August 7, 2009

Is Significant Drop In African-American Support In Obama’s Future?

It’s just one state. But it’s one of the centers of African-American culture and influence in the nation. Atlanta, Georgia, with nearly six million residents in its metro area, is home to hundreds of top black musicians and other entertainers, civil rights leaders and business entrepreneurs.

It’s just one state. But it’s one of the centers of African-American culture and influence in the nation. Atlanta, Georgia, with nearly six million residents in its metro area, is home to hundreds of top black musicians and other entertainers, civil rights leaders and business entrepreneurs. Janet Jackson, Usher, Tyler Perry and Andrew Young are just a handful of the many big names that can be found moving about the city on a given day.

That’s why I was startled when our firm, InsiderAdvantage, conducted this past week two separate surveys about various issues for corporate clients in the area. Both polls were conducted on the same night. To keep phone respondents on the line while the poll quizzed them on rather mundane subjects, they were told they’d be given a chance during the questioning to offer an opinion on the job performances of certain political leaders.

I was shocked when one survey showed President Barack Obama with a disapproval rating of 35 percent among African Americans in Georgia, while the second one had it at 38 percent. Those two results are statistically identical, as both polls had margins of error of plus or minus 4 percent.

Obama still shows relatively strong support coming from blacks in national surveys. So how do these two Georgia polls make sense?

At first blush, they don’t. But I’m highly confident in our ability to gauge the opinions of black voters in Georgia and other Southern states. Our firm was the only one that indicated just how well Obama would fare in Georgia in the election last November. He got 47 percent of the vote, and might have done even better had he concentrated campaign resources here until Election Day.

Is Georgia an anomaly, or does it portend ominous things for the president? To answer that we first need a bit more background.

As I mentioned, Georgia has one of the highest African-American populations in the nation, and the state and Atlanta have had the fastest, or one of the fastest, black population spikes in America over the last decade or so. Until the current economic slide, this was a boom town, with recording studios, television production centers, high-end retail stores, real estate sales and a host of high-paying jobs all helping to provide economic and other opportunities for those seeking it actively enough.

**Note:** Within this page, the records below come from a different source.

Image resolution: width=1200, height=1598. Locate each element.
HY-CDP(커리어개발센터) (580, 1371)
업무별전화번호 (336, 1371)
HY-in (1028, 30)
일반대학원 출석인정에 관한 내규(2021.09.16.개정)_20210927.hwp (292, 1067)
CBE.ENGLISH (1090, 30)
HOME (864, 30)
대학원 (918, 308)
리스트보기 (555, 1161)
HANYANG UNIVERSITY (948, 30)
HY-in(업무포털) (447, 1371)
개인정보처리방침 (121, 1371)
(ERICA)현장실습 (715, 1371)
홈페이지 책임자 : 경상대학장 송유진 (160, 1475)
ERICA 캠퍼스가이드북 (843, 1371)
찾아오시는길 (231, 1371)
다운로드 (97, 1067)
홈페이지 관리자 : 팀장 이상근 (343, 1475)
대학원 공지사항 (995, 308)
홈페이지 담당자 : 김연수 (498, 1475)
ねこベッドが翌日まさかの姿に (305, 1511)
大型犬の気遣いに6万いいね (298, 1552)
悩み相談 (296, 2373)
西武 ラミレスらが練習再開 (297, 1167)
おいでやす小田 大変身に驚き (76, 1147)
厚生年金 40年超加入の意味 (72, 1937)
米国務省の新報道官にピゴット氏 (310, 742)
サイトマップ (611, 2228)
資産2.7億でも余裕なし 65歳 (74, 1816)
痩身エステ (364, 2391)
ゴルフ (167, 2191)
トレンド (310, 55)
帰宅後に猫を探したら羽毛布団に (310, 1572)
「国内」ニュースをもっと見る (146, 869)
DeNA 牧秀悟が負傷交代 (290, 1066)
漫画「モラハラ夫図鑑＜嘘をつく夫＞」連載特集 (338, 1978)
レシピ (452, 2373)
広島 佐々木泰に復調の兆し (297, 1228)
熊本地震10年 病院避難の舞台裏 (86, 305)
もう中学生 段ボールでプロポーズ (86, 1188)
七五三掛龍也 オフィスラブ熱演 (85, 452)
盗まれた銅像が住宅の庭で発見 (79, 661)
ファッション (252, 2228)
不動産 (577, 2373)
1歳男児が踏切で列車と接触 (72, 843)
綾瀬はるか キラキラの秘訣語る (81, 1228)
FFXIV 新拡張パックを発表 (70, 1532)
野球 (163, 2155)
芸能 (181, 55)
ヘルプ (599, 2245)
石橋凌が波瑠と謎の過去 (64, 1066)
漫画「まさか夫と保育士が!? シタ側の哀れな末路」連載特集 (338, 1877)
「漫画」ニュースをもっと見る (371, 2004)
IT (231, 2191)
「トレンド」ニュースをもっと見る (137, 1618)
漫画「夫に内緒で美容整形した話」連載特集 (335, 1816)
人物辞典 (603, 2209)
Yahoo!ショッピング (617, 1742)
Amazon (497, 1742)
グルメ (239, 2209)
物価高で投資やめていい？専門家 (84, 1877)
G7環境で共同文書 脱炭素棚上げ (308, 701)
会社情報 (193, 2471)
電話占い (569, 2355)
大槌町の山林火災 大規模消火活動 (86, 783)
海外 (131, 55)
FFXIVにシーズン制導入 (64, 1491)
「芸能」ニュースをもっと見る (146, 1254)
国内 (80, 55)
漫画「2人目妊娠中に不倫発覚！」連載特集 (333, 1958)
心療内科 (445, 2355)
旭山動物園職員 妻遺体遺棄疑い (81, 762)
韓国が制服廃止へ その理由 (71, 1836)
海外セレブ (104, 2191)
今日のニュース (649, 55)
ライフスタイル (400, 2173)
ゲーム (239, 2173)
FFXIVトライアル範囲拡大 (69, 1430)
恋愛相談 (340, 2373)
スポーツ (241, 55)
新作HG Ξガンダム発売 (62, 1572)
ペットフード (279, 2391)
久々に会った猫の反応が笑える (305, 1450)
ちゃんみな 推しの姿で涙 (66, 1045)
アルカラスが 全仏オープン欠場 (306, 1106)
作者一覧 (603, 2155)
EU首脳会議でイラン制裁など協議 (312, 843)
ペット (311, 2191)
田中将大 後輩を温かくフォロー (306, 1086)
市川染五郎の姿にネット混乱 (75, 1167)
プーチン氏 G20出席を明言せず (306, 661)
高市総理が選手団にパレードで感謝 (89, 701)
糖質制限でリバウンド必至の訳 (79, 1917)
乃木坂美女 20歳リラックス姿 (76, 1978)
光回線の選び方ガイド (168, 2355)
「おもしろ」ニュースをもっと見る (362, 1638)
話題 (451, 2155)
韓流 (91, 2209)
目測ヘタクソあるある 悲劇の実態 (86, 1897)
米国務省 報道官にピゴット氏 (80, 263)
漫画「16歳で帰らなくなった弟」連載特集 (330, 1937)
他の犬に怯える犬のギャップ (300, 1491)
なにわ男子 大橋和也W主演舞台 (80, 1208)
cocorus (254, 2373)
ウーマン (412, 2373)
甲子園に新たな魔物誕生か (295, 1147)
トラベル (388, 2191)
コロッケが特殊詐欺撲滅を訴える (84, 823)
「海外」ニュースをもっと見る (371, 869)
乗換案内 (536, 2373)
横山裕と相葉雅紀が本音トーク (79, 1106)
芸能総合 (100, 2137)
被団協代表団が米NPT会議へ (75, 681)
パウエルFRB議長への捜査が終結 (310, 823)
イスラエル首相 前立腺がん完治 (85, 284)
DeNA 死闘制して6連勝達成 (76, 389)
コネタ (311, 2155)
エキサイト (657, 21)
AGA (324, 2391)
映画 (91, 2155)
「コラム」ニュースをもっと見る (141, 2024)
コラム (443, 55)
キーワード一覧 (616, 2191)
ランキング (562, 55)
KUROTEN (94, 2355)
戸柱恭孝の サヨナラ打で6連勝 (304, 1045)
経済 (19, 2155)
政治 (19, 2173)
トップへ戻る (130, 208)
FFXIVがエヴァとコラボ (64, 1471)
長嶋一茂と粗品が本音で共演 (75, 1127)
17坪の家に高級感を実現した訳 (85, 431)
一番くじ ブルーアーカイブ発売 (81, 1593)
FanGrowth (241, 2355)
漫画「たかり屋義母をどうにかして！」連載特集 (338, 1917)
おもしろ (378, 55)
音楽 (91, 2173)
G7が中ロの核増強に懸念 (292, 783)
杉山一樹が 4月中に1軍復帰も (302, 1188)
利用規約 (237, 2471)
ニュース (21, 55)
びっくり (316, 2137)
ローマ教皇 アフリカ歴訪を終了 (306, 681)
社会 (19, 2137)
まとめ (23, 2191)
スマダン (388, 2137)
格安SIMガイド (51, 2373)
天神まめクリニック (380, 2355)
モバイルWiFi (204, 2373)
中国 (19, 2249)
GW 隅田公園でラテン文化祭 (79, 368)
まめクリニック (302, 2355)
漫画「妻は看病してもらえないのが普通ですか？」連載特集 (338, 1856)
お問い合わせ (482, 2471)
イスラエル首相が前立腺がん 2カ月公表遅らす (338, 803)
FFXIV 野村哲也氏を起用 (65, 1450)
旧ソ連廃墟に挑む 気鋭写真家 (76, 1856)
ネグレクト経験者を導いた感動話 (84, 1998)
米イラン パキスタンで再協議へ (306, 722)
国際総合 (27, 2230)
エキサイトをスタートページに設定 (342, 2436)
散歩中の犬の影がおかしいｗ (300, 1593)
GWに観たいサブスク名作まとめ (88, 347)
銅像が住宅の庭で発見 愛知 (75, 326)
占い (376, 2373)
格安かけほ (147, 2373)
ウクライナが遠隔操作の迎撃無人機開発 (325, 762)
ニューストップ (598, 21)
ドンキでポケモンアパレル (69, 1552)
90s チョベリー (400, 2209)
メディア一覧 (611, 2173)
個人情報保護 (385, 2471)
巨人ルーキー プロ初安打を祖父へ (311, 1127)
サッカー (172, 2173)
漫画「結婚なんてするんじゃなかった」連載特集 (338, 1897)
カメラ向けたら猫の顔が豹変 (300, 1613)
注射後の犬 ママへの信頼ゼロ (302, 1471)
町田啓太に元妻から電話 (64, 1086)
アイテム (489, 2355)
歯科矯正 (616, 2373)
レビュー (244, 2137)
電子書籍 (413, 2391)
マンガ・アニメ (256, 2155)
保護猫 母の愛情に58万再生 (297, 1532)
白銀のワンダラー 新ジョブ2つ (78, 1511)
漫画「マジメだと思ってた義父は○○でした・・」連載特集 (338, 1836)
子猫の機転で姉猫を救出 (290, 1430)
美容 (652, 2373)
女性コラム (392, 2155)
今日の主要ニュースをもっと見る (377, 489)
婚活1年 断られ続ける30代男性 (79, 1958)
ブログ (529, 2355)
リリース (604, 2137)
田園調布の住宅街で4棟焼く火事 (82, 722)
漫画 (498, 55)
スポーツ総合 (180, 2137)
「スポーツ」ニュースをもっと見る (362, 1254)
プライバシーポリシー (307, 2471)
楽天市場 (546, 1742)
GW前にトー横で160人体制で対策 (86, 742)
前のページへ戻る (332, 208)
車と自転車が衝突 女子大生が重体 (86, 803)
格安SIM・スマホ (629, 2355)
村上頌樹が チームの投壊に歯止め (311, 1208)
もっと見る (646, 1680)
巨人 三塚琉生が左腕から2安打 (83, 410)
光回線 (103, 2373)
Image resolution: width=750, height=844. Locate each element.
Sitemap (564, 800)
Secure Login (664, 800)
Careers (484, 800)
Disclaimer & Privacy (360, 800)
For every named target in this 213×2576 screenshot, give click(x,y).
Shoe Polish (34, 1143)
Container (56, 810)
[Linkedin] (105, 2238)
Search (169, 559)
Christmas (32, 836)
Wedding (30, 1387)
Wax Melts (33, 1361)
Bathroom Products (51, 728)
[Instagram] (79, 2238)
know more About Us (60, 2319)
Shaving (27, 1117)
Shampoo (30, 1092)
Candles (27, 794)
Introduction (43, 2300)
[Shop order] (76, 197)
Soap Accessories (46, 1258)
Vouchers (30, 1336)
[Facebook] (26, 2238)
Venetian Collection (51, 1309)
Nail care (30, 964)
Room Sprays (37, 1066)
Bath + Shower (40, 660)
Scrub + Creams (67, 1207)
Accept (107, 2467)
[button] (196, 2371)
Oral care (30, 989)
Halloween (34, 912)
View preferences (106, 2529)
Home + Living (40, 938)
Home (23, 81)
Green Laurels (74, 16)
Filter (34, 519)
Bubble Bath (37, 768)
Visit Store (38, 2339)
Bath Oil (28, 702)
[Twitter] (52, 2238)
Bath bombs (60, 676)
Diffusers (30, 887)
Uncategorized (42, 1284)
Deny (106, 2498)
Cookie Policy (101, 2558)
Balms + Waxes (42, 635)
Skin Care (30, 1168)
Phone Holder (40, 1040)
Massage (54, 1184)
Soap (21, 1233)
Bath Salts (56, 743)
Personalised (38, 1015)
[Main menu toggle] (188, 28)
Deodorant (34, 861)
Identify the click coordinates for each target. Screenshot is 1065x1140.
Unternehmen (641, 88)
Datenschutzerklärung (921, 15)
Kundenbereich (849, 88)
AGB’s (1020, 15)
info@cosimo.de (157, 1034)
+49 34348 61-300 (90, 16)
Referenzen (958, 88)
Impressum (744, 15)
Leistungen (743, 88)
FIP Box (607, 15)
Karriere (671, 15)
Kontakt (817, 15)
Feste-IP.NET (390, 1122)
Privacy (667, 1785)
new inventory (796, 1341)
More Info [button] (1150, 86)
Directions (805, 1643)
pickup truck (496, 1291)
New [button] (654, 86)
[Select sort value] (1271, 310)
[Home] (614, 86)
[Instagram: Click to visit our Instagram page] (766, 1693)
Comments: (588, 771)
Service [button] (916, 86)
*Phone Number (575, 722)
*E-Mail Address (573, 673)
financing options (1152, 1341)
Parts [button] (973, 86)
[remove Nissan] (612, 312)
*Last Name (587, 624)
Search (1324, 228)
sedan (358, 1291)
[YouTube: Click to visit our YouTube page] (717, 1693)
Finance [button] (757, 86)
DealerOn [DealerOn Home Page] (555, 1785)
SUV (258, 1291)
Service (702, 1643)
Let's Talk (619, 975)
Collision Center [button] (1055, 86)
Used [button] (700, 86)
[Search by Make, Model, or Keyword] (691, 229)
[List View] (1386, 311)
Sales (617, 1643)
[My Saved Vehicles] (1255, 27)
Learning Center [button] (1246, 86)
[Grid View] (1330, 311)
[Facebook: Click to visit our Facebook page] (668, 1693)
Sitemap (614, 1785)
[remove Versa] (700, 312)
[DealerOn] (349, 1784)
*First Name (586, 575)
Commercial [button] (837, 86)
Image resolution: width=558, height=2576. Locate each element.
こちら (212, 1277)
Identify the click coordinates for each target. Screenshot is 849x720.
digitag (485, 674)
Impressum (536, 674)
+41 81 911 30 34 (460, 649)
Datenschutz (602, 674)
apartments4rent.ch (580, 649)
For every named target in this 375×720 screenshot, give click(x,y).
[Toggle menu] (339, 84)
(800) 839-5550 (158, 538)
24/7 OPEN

The housing market, fueled by easy credit for loans, was sonic-booming, and the effect of this was radiating to other regions of this ninth most-populated state.

The good times finally ended, and later than in many states. In Georgia, the crash came with a radical jolt, and it brought down many an upwardly mobile person.

Suddenly, the state started leading the nation in negative indicators, such as unemployment, foreclosures, bank failures and bankruptcies. Reality struck quick and hard.

My best guess is that the current black polling numbers for Obama are somewhat unusual in Georgia because black professionals and the black middle class here have had to get in the unemployment line alongside younger workers who’ve only recently moved to the city and state; and many of them, too, have seen their houses foreclosed on.

To add to discontent, now blacks (and others) that have relocated to metro Atlanta are hearing that their drinking water supply could be in jeopardy. A recent federal court ruling has it that when the Lake Lanier reservoir was built decades ago, the state of Georgia waved its rights to tap the lake for drinking water. (It does so anyway, at least for now.) No one back then could have imagined a huge metropolitan area of nearly six million people so badly needing so much water.

In sum, what many blacks have long considered to be the nation’s African-American capital is now a region that’s suffering.

I believe this anxiety is filtering into public opinion polls, including ones that ask about the president. Now the question lingers: Will government’s apparent inability to effect the promised positive “change” begin to fan discontent in other black communities across the nation? Or will this encroaching uneasiness with Obama stay limited to this one snapshot in time in this one Southern state? We can’t yet know, but the early signs are there.